NaviSite − NaviSite is using Storm for Event log monitoring/auditing system. Every logs generated in the system will go through the Storm. Storm will check the message against the configured set of regular expression and if there is a match, then that particular message will be saved to the database.
Wego − Wego is a travel metasearch engine located in Singapore. Travel related data comes from many sources all over the world with different timing. Storm helps Wego to search real-time data, resolves concurrency issues and find the best match for the end-user.
Apache Storm Benefits
Here is a list of the benefits that Apache Storm offers −
- Storm is open source, robust, and user friendly. It could be utilized in small companies as well as large corporations.

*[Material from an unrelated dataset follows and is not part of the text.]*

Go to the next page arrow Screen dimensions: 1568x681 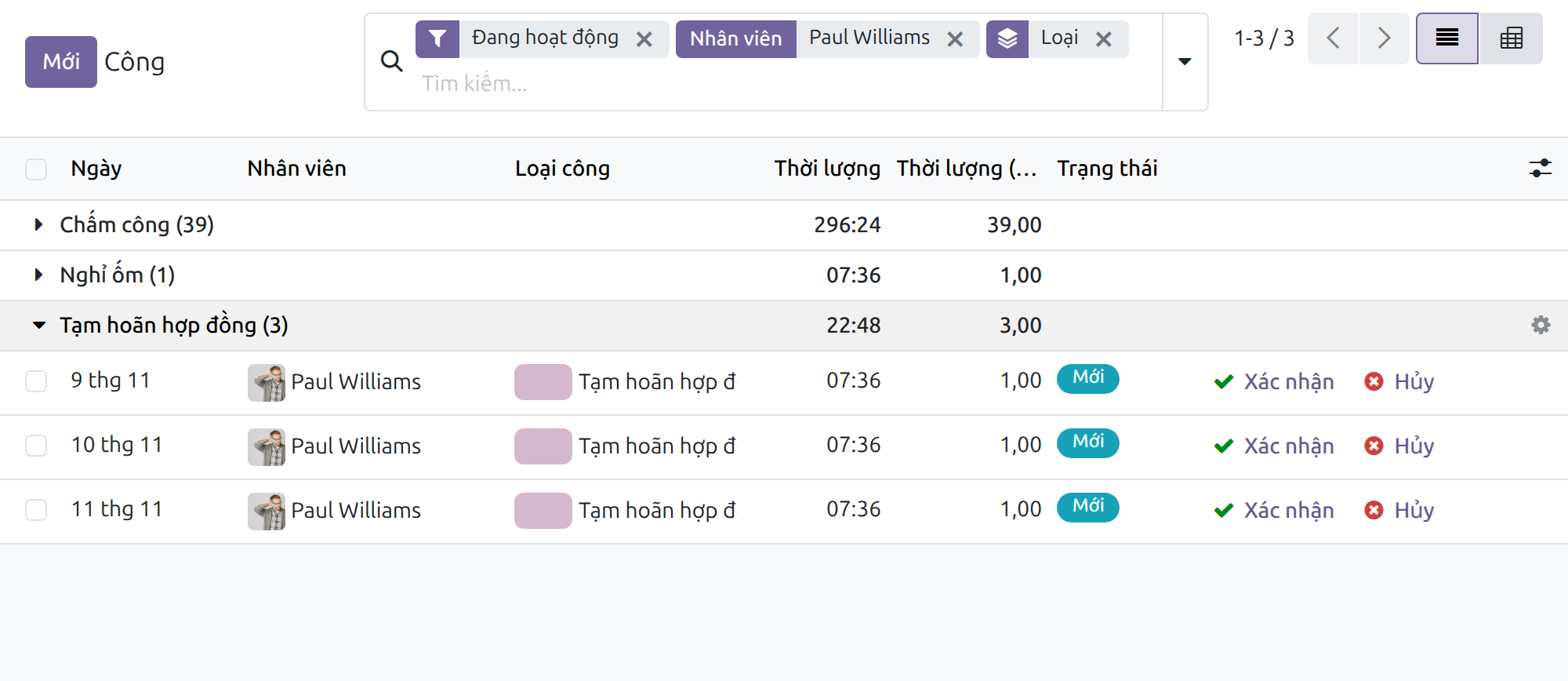click(1384, 38)
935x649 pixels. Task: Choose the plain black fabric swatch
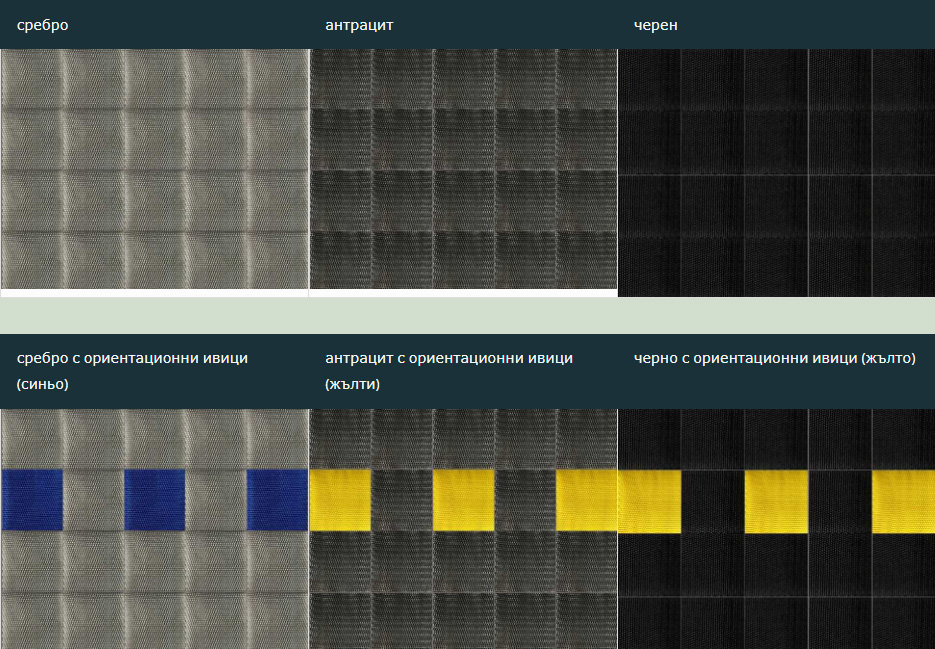[x=776, y=172]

- Storm is fault tolerant, flexible, reliable, and supports any programming language.
- Allows real-time stream processing.
- Storm is unbelievably fast because it has enormous power of processing the data.
- Storm can keep up the performance even under increasing load by adding resources linearly. It is highly scalable.
- Storm performs data refresh and end-to-end delivery response in seconds or minutes depends upon the problem. It has very low latency.
- Storm has operational intelligence.
- Storm provides guaranteed data processing even if any of the connected nodes in the cluster die or messages are lost.